A Future Without Chocolate

Kate Konatsu, Reporter

It’s spooky season, and you know that means candy. Chocolate bars, lollies, gummies, gumballs, and more choco- wait what if we didn’t have this creamy, rich, and sweet desert anymore? USA Today, BBC Newsround and many other news sites have warned of a choco-pocalypse. WSPA 7News and Bloomberg have reported a chocolate shortage and “genetically engineering cacao plants to better survive a harsher and warmer climate.”
Climate change is the reason the world is having a chocolate shortage. The rising climate comes from pollution from cars, factories, and wildfires. And while change is possible, these are essential for modern society.
With this kind of climate changes, the thin strip of rain-forests that are home to the cacao plants are dying.
Huge companies, such as M&M and Hershey’s that profit on chocolate are going out of business while the demands for chocolate go up, leaving scientists to figure out a way to make artificial chocolate or save the natural resource.
“I mean you need [chocolate] for most things, if you wanted chocolate cake you’re gonna need chocolate or chocolate chips you’re gonna need chocolate, it’s essential for cooking, especially baking,” said junior John Lux.
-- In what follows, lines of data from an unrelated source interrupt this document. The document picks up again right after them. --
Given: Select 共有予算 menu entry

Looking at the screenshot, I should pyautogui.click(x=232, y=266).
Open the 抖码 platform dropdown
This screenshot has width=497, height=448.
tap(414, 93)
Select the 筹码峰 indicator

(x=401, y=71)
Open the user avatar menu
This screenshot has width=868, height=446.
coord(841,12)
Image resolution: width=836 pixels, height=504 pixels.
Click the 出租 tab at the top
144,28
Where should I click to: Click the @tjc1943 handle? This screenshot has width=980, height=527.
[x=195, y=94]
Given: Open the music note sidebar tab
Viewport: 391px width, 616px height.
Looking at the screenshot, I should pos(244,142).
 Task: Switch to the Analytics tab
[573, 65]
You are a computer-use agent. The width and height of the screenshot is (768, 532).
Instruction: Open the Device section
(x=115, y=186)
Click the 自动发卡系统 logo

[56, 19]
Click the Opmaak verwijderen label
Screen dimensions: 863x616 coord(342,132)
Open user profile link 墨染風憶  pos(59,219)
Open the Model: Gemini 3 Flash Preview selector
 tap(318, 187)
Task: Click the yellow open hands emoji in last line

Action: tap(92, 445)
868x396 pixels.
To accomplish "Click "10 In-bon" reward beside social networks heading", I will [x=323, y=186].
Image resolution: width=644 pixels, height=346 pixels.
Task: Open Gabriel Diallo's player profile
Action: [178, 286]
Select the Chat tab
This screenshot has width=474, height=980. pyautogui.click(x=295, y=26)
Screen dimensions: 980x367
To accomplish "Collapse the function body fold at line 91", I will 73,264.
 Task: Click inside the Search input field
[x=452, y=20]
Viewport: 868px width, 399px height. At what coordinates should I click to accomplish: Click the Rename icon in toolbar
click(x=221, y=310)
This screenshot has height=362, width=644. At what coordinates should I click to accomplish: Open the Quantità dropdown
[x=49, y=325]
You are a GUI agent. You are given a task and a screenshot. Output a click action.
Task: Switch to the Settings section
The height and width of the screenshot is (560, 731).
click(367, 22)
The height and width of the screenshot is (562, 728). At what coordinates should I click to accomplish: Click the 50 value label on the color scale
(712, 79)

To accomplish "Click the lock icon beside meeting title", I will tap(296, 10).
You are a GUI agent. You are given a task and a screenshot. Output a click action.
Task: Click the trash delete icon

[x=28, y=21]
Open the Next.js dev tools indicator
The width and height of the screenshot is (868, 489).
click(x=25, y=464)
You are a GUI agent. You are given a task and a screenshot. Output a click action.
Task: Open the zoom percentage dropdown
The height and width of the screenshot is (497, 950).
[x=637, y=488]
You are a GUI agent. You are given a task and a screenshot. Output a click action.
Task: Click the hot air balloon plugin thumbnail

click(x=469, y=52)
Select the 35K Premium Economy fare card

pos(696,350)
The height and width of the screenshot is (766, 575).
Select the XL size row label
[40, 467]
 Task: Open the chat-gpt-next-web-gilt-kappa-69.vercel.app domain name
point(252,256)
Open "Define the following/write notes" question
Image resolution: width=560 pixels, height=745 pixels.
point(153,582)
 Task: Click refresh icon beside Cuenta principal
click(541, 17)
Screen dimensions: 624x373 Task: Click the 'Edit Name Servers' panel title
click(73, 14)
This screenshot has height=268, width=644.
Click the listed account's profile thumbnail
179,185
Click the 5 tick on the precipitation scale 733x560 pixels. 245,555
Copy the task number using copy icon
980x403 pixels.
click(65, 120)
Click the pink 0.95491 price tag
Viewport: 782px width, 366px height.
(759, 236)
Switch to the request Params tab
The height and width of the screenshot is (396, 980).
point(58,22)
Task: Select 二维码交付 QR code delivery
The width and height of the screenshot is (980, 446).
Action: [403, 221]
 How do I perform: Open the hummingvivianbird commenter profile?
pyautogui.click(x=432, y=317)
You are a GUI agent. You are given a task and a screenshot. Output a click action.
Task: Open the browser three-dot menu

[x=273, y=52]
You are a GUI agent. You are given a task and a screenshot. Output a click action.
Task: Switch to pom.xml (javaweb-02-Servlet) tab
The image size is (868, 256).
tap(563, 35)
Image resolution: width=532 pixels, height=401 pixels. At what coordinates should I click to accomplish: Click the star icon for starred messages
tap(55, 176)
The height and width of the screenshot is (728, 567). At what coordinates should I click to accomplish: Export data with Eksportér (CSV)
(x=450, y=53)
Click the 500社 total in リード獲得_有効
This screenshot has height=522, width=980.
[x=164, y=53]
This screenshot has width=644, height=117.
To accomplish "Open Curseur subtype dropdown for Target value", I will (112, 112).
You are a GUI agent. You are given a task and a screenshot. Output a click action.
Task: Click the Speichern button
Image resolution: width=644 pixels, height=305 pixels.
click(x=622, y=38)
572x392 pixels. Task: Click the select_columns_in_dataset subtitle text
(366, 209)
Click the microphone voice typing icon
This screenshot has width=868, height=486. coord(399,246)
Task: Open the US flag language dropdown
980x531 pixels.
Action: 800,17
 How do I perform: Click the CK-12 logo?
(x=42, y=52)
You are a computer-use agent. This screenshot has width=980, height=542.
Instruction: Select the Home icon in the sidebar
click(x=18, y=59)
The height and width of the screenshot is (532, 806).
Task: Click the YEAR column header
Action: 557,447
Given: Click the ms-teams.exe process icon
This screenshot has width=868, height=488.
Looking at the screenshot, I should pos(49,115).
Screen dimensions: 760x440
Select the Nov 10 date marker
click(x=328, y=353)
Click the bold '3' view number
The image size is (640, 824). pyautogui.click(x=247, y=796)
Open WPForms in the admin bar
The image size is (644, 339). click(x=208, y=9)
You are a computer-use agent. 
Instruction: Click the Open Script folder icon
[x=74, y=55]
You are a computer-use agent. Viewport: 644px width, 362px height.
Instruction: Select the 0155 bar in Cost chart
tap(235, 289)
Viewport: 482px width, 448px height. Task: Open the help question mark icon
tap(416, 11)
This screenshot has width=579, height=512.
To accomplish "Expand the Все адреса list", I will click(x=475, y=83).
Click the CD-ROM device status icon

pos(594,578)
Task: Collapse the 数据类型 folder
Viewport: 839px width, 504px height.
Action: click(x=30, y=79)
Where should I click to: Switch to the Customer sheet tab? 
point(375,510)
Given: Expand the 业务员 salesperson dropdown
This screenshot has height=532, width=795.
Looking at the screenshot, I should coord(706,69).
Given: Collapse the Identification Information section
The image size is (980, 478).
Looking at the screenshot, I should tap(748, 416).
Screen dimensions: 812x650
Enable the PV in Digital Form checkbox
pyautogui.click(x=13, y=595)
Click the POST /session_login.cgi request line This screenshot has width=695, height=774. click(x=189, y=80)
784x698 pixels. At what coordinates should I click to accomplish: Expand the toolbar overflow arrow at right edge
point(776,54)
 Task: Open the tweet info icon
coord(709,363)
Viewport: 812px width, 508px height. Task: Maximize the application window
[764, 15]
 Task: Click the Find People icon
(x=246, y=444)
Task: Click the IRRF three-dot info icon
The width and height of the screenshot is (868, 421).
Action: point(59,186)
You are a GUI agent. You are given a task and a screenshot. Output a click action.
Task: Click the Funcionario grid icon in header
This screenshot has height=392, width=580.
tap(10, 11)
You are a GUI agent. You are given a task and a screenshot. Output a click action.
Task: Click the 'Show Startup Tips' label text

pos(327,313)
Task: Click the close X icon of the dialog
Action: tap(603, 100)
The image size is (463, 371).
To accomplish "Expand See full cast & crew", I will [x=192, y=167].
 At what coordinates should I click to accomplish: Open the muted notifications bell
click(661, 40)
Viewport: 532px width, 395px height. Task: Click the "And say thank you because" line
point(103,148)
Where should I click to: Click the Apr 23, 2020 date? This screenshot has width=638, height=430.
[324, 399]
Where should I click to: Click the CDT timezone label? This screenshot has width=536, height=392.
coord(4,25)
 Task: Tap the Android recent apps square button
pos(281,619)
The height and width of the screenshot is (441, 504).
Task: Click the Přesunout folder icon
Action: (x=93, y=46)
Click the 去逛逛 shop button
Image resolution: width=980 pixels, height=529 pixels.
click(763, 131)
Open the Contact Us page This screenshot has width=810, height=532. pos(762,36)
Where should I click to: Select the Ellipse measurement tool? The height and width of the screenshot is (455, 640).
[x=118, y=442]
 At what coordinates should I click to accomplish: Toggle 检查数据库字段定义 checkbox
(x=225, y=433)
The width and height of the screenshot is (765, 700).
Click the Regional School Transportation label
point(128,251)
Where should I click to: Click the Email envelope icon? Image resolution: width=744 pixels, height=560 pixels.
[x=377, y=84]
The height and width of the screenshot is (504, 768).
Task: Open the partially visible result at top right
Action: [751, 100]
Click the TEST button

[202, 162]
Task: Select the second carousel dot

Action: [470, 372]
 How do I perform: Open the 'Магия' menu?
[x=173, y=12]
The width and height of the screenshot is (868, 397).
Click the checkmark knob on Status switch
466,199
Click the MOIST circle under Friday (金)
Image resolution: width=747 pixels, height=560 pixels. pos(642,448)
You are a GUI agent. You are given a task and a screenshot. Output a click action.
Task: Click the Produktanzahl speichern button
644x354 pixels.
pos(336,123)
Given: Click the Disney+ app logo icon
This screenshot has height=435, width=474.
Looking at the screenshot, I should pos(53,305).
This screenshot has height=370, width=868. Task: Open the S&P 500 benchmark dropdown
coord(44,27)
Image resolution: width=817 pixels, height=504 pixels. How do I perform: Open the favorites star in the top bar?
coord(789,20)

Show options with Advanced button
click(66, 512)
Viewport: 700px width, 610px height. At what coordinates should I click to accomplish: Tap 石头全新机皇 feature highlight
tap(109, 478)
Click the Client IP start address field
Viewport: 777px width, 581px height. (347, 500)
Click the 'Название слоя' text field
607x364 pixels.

“Rising temperatures from climate change threaten to shrink the slim strip of rain-forests around the equator where the cacao trees used to make chocolate thrive,” according to a 2016 review from the National Oceanic and Atmospheric Administration (NOAA).
It’s not just chocolate that might be gone. The seven billion people that inhabit planet Earth also drain nearly all of her natural resources.
The Guardian News lists six natural resources that are going to be gone by 2050 are water, oil, natural gas, phosphorus, coal, and rare earth elements, like lithium and erbium.
“Maybe we’ll end up in a dystopian future and the world would go so far that the major cities would collapse,” Sophomore Jonas Painter said. “And we just keep going the way we are with chaos.”
“They talked about pollution being bad in the seventies. I mean, why do we still have such bad pollution? It’s 2018 now and that was decades ago and yet here we are. Everything is dying because it’s too hot and gross,” said Lux.
“Preserve [the natural resources] and don’t take it for granted. I mean we go through a lot in our daily lives I feel like if we just reserve them and think about the consequences. Like throwing away a piece of homework,” said Painter.